А тем временем капли мочи систематически ударялись об пол, доставляя Николаю еще большее чувство одиночества и скуки. Наверное, он бы так и заснул перед ноутбуком, если бы не телефонный звонок, заставивший его вздрогнуть.

***

Приятное ощущение языка на половом члене медленно, но верно вытащило Константина из сна. Ему всегда нравилось, когда Маша будила его минетом. Это было одно из лучших ее качеств.
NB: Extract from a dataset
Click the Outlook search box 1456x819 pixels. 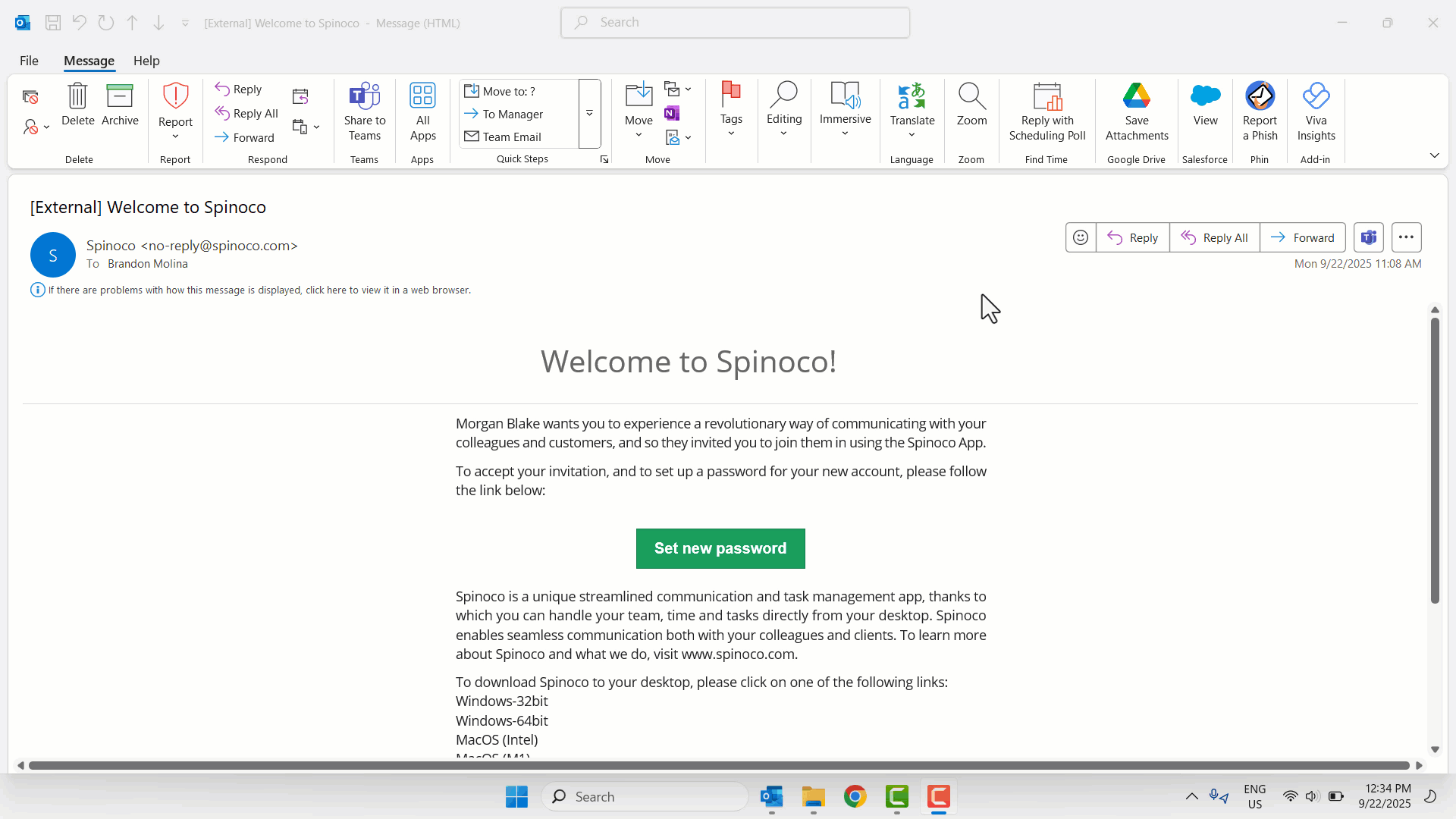click(735, 23)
Она всегда просыпалось раньше него, и всегда совершала такой нехитрый обряд, превратившийся в традицию.
Когда он открыл глаза, то увидел ее голову, поднимающуюся вверх вниз, вверх вниз. Просто блаженство. Все-таки прав был тот, кто сказал, что минет высшая форма наслаждения.
- Каннибалочка моя, - сказал Костя, когда спустя какое-то время прижал свою малютку к груди.
- Понравилось, зайчик мой? – спросила та, вжимаясь в его подмышку.
- Не то слово, лапочка.
В такие моменты его переставали беспокоить мысль, основанная на фактах. Мысль, из-за которой ему хотелось полежать в кровати подольше, чтобы побыть с ней лишние минуты.
- Мне пора идти, дорогуша.
Константин встал с кровати и посмотрел на свой мобильник. Он не опаздывал. Его «будильник», как всегда разбудил его вовремя.
- Ты скоро придешь? – Сказала Мария, укутываясь в одеяло.
- Как обычно. Но, знаешь, на эти выходные я хочу поехать отдохнуть.
- Хорошо, малыш мой, ты давно не встречался с друзьями.
Константин оделся и, на скорую руку поев заранее приготовленный Машей завтрак, уже собираясь уходить, пристально посмотрел на свою девушку.
- Хорошо. Отдохни с друзьями, а то твоя работа сказывается на моем любимом органе, - Маша улыбнулась и послала Косте воздушный поцелуй.
- Сегодня же четверг? Значит, я им позвоню с работы, и мы обо всем договоримся, - он заговорил голосом Дон Жуана.
После чего сел на кровать рядом с Машей и поцеловал ее.
- Ну, все. Я пошел.
- Костя, - та немного помедлила, - Я хочу от тебя ребенка.
Слова влетели в его голову подобно пуле сорок пятого калибра. Наступил момент, которого он так боялся. То ли ему показалось, то ли это было на самом деле, но какой-то механизм сработал в его голове. Он ждал этого долго, даже готовился к этому, постоянно просчитывая последствия и думая над результатом. И вот момент настал. Настало время для последнего отдыха.